== Work instructions ==
Should a line below contain the word "Artista", report it.

Dataset entries:
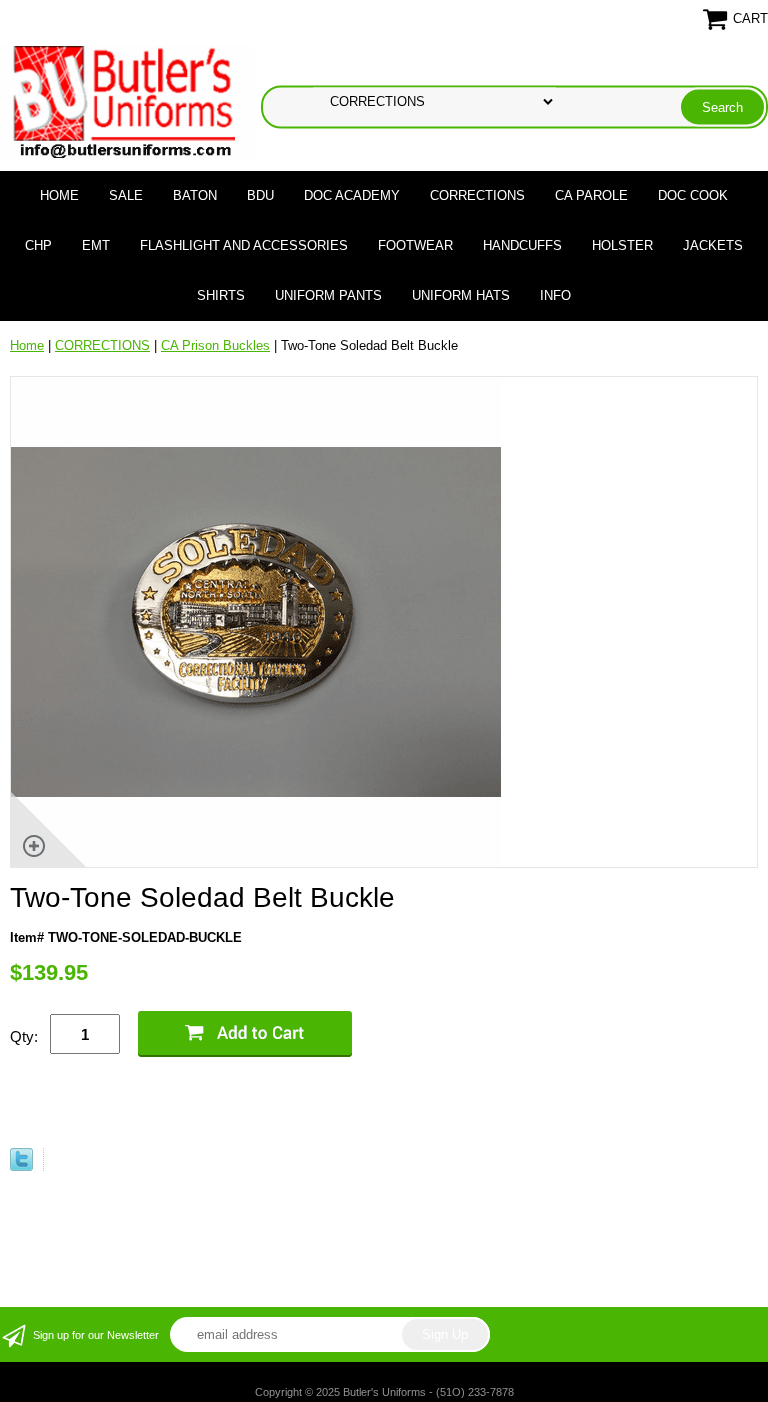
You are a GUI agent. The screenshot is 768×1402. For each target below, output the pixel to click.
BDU (260, 195)
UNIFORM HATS (461, 295)
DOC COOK (693, 195)
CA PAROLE (591, 195)
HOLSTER (622, 245)
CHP (38, 245)
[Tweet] (21, 1166)
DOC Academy (352, 195)
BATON (195, 195)
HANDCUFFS (522, 245)
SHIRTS (221, 295)
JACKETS (713, 245)
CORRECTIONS (477, 195)
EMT (96, 245)
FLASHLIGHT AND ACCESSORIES (244, 245)
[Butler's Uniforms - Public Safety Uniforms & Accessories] (127, 100)
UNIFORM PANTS (328, 295)
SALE (126, 195)
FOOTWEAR (415, 245)
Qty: (24, 1036)
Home (59, 195)
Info (555, 295)
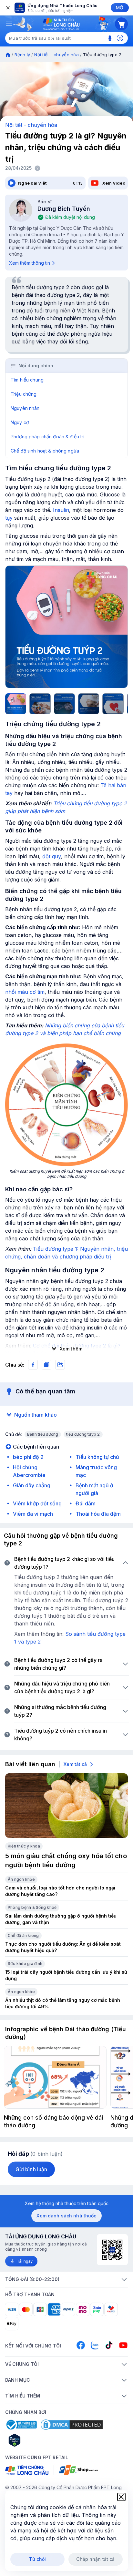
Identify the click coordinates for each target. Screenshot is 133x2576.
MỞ (119, 7)
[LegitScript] (37, 2440)
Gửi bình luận (31, 2169)
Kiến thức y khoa (24, 1846)
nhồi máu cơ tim (25, 992)
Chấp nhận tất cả (95, 2559)
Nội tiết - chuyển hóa (56, 54)
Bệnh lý (22, 54)
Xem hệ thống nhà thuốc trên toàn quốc (66, 2203)
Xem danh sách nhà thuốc (66, 2215)
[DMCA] (71, 2424)
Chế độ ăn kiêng (23, 1935)
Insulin (61, 510)
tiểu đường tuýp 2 (83, 1434)
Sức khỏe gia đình (25, 1963)
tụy (9, 517)
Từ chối (37, 2559)
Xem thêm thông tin (29, 263)
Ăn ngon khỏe (21, 1879)
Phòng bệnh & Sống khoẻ (32, 1907)
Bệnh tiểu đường (42, 1434)
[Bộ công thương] (21, 2424)
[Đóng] (7, 7)
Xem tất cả (75, 1764)
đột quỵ (51, 856)
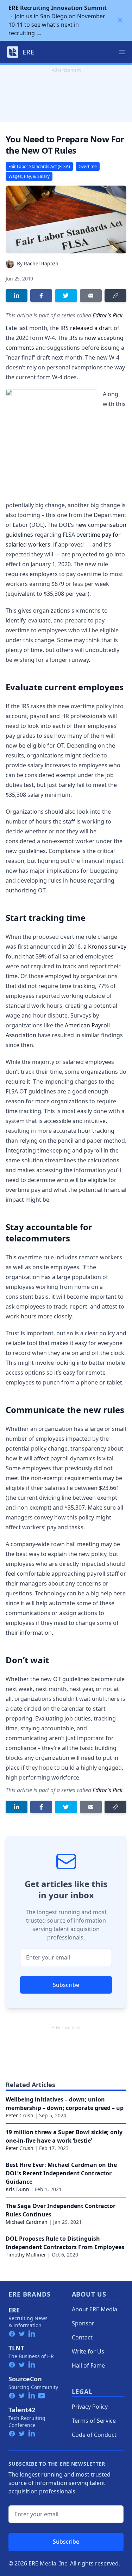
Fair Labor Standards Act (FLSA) (39, 166)
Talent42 (21, 2410)
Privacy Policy (90, 2406)
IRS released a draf (85, 328)
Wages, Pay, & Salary (29, 176)
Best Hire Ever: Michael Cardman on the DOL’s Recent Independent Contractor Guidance (61, 2173)
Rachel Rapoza (41, 263)
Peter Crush (19, 2115)
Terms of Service (94, 2421)
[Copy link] (115, 295)
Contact (82, 2337)
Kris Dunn (17, 2189)
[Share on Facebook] (41, 295)
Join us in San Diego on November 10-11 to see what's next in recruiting (57, 20)
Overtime (87, 166)
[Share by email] (91, 295)
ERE (14, 2310)
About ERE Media (94, 2309)
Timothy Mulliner (26, 2254)
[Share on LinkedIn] (16, 295)
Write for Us (88, 2351)
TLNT (16, 2348)
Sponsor (83, 2323)
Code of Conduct (94, 2435)
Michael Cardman (27, 2222)
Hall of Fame (88, 2365)
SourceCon (25, 2379)
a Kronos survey (104, 946)
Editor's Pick (107, 315)
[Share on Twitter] (66, 295)
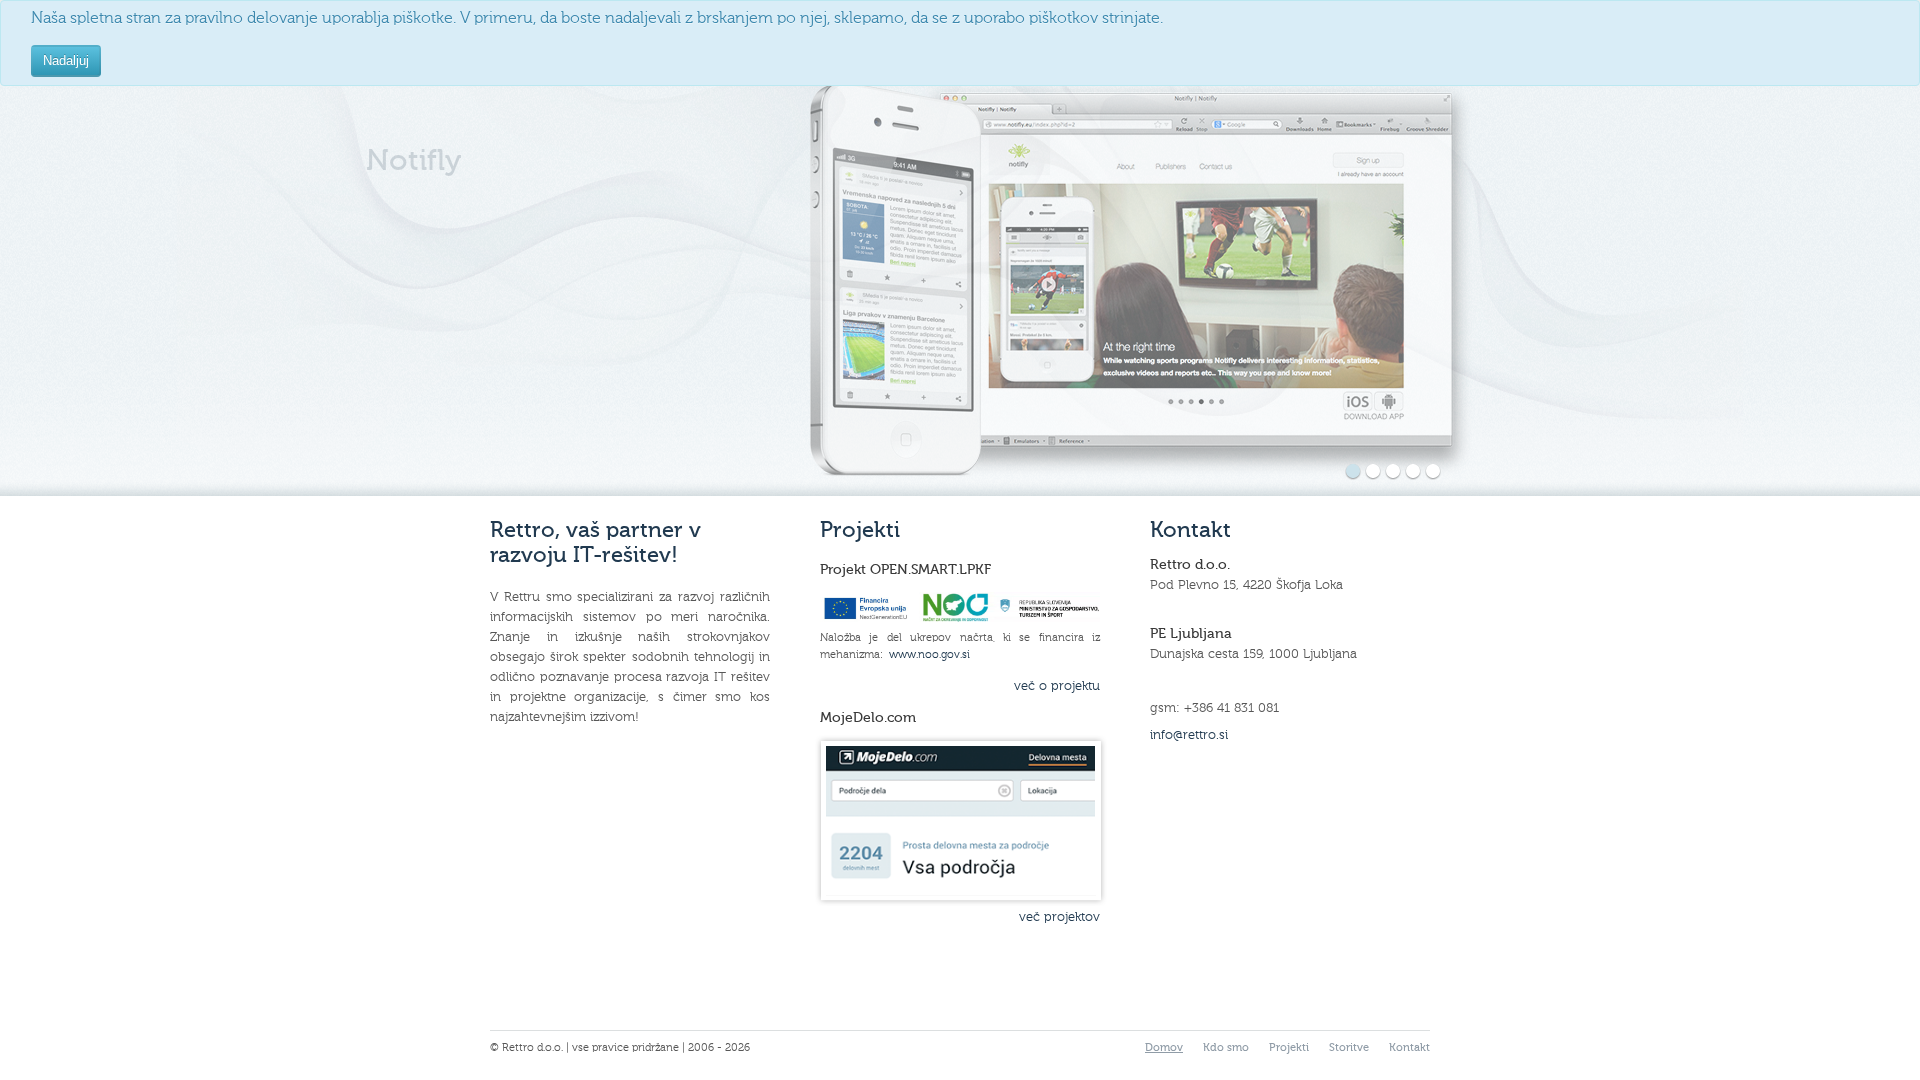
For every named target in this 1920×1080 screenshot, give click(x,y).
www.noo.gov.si (929, 654)
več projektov (1059, 917)
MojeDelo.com (868, 717)
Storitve (1349, 1047)
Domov (1164, 1047)
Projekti (1289, 1047)
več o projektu (1057, 686)
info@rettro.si (1189, 735)
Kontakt (1409, 1047)
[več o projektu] (960, 618)
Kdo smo (1226, 1047)
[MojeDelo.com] (961, 820)
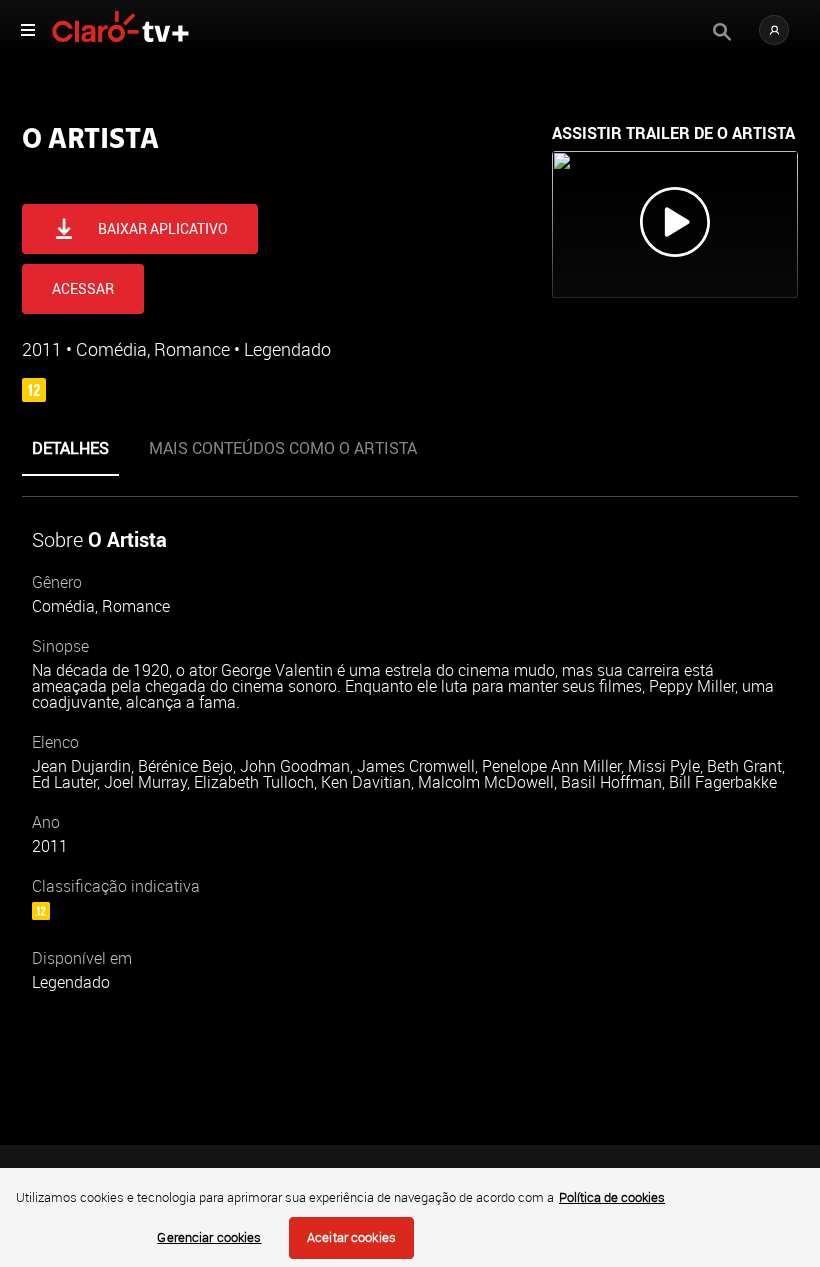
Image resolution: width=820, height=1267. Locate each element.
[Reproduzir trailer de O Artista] (675, 224)
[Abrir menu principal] (28, 30)
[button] (774, 30)
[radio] (100, 176)
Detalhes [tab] (70, 447)
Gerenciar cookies (209, 1237)
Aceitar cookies (351, 1237)
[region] (410, 1217)
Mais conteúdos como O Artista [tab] (283, 447)
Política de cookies (612, 1197)
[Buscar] (722, 32)
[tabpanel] (410, 771)
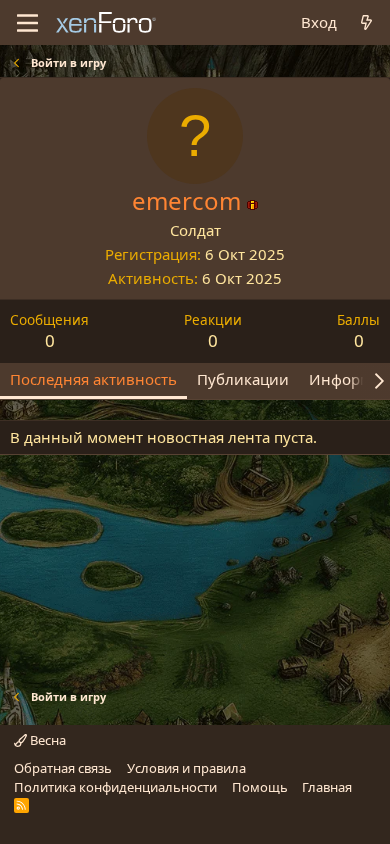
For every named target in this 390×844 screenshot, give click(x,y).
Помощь (260, 787)
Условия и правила (186, 768)
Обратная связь (63, 768)
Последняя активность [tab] (93, 379)
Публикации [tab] (243, 379)
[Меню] (27, 23)
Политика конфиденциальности (115, 787)
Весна (46, 740)
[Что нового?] (366, 22)
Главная (327, 787)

== Task output ==
[Reproduzir trailer de O Artista] (675, 224)
Mais conteúdos como O Artista [tab] (283, 447)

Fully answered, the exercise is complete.